Volgens de wet is de minimale initiële huurtermijn bij een woning die voorheen door de eigenaar werd bewoond (te koop staande koopwoning) 6 maanden. Het wordt aanbevolen om een initiële huurtermijn van 6 maanden af te spreken. Tijdens deze eerste 6 maanden kan de huur niet worden opgezegd.
Voor een woning die voorheen door een huurder werd bewoond, geldt een minimale initiële huurtermijn van 3 maanden. Het wordt aanbevolen om een initiële huurtermijn van 3 maanden af te spreken. Gedurende deze eerste 3 maanden kan de huur niet worden opgezegd.
Een Leegstandswetvergunning is altijd tijdelijk en moet, indien gewenst, tijdig worden verlengd door een aanvraag bij de gemeente. Als de verhuurder en huurder de huurovereenkomst op basis van de Leegstandswet willen verlengen tot na de vergunningsduur, moet de verhuurder voor het einde van de huurovereenkomst verlenging van de vergunning aanvragen bij de gemeente. Als dit niet op tijd gebeurt, kan de huurder aanspraak maken op huurbescherming, zelfs als de vergunning wel is verlengd maar de verhuurder dit vergeet mee te delen voor het einde van de huurovereenkomst.
Bij tijdelijke verhuur op basis van de Leegstandswet heeft de huurder geen standaard huurbescherming bij beëindiging van het huurcontract. De verhuurder moet echter wel een opzegtermijn van minimaal drie maanden in acht nemen, terwijl de huurder een maximale opzegtermijn van een maand heeft.

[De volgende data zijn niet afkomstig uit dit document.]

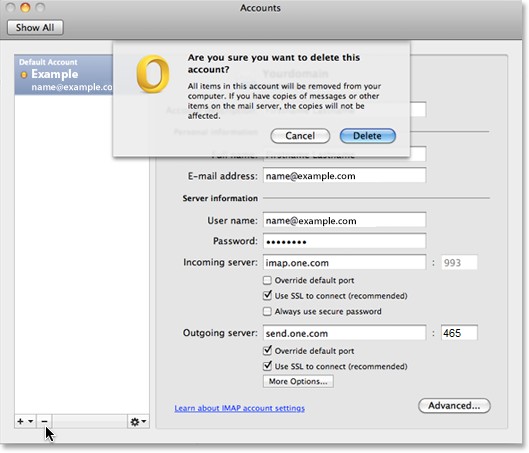Confirm with the Delete button
This screenshot has height=453, width=529.
(x=367, y=136)
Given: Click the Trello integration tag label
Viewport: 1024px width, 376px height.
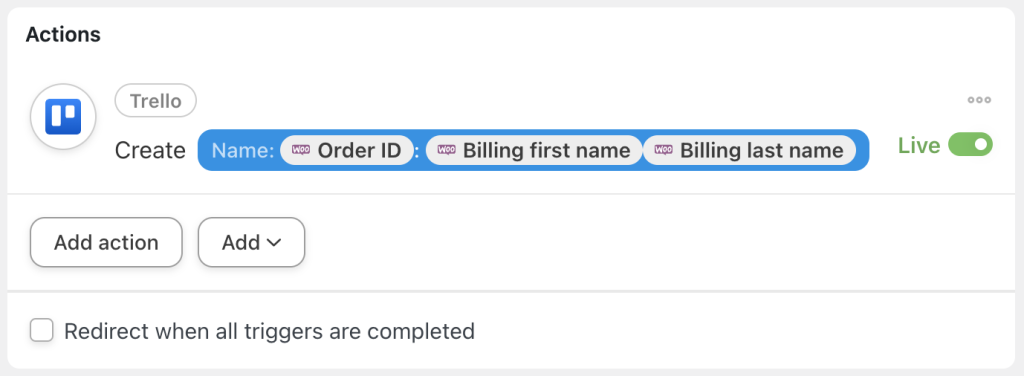Looking at the screenshot, I should 155,101.
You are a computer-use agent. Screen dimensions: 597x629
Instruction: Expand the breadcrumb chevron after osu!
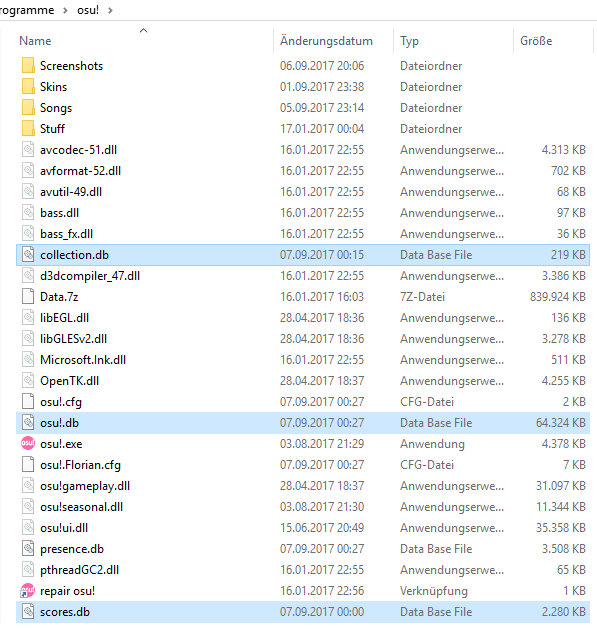pos(110,10)
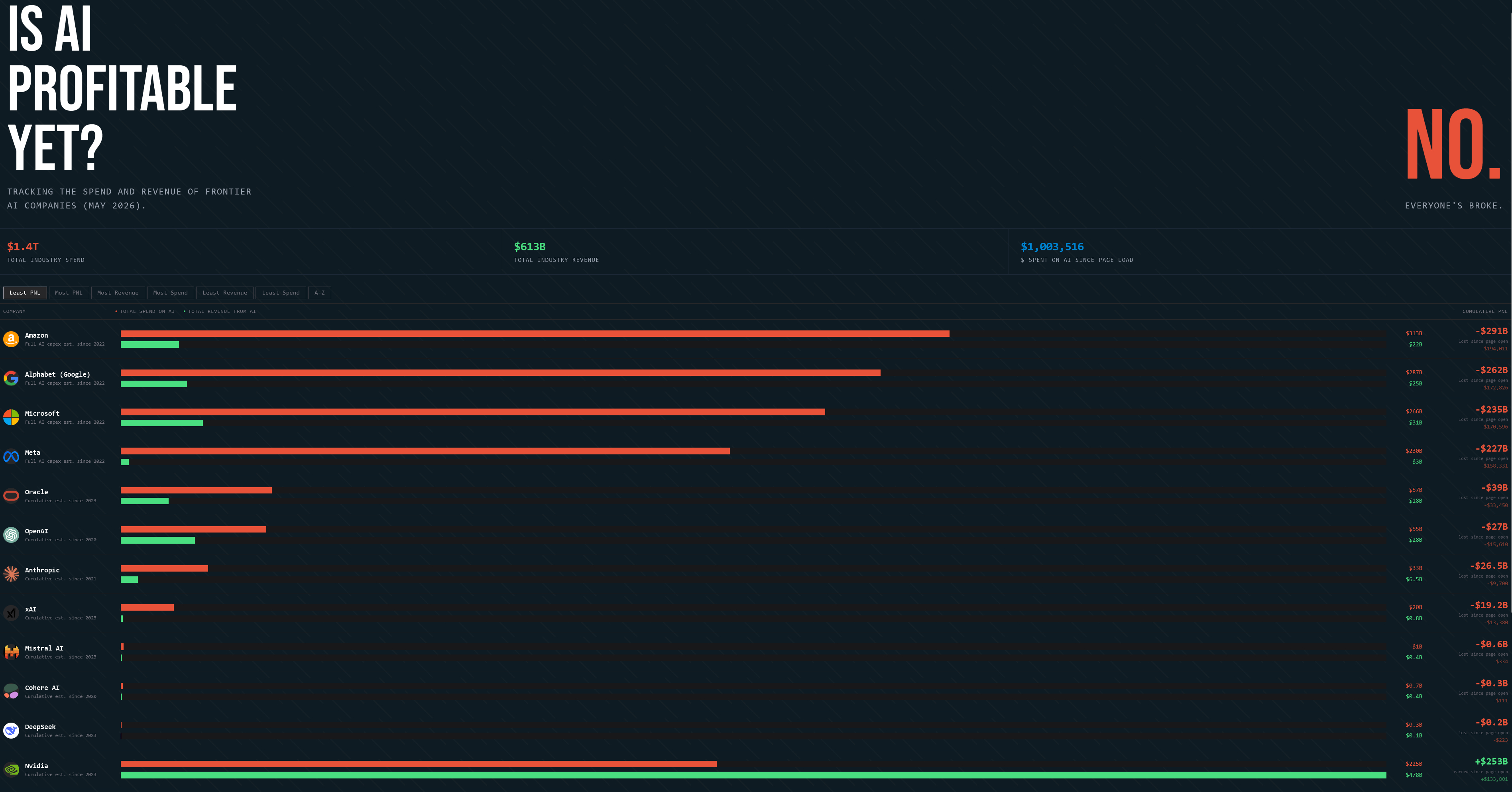Choose the Least Revenue sort option
This screenshot has height=792, width=1512.
(225, 293)
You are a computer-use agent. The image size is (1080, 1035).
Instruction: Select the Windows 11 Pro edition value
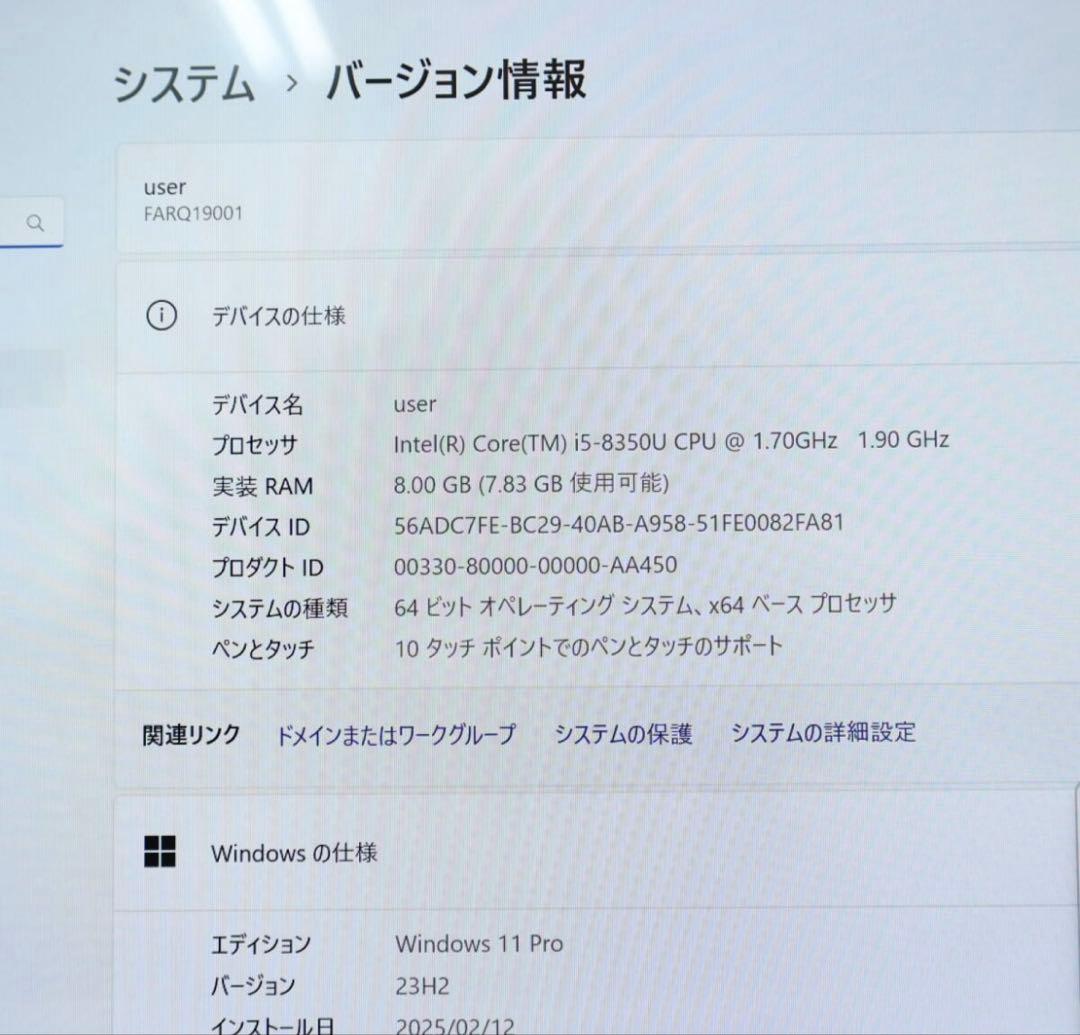479,943
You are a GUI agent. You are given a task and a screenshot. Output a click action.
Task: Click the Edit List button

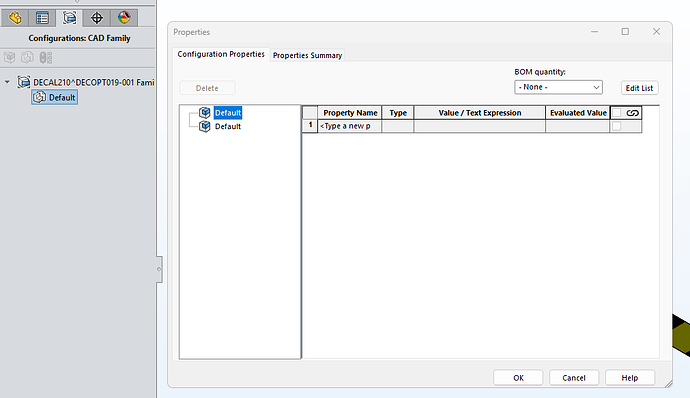pyautogui.click(x=639, y=88)
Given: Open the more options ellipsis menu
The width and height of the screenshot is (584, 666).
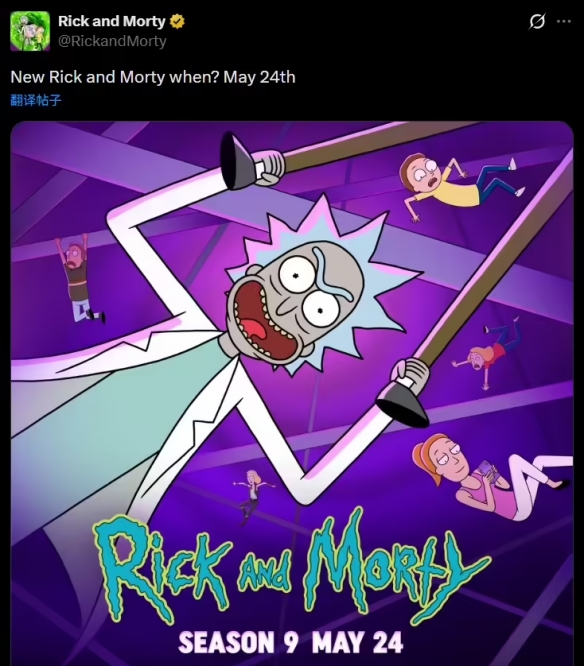Looking at the screenshot, I should tap(564, 21).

Wanneer is tijdelijke verhuur op basis van de Leegstandswet toegestaan? Verschillende soorten woonruimtes kunnen tijdelijk worden verhuurd volgens de Leegstandswet, waaronder:
Woonruimte in gebouwen bestemd voor groepshuisvesting, verzorging, verpleging, logiesverschaffing, administratie, of onderwijs.
Nieuwbouwwoningen die voor de verkoop bestemd zijn en nog nooit bewoond zijn geweest.
Woningen voor de verkoop die in de afgelopen twaalf maanden door de eigenaar zijn bewoond, of binnen twaalf maanden na gereedkomen gedeeltelijk bewoond zijn door de eigenaar.
Voor de verkoop bestemde woningen die in de tien jaar voor leegstand slechts drie jaar (geheel of gedeeltelijk) zijn verhuurd.
Woningen in huurwoningen die voor sloop of renovatie bestemd zijn, mits ingrijpend en binnen een redelijke termijn.
Voor de verkoop bestemde huurwoningen.
Verhuurders zijn verplicht een vergunning aan te vragen en moeten zich houden aan de voorwaarden die daarin zijn vastgelegd. Zij zijn verantwoordelijk voor het onderhoud van het pand en moeten de huurders duidelijk informeren over de voorwaarden van de tijdelijke huur. Voor tijdelijke verhuur is een vergunning vereist, aan te vragen bij de gemeente. Deze wordt alleen verleend als de woonruimte leegstaat, verkoop of permanente verhuur onredelijk benadeelt, en de eigenaar aantoont dat de woonruimte voldoende zal worden bewoond.
De vergunning geldt standaard maximaal twee jaar, maar kan op verzoek van de eigenaar tot maximaal vijf jaar worden verlengd. Uitzonderingen gelden bij tijdelijke bestemmingsontheffingen en voor te koop staande koopwoningen, waarbij de vergunningsduur respectievelijk tien jaar en vijf jaar is. Voor particuliere te koop staande woningen kan de vergunning eenmalig voor vijf jaar worden verstrekt, zonder mogelijkheid tot verlenging.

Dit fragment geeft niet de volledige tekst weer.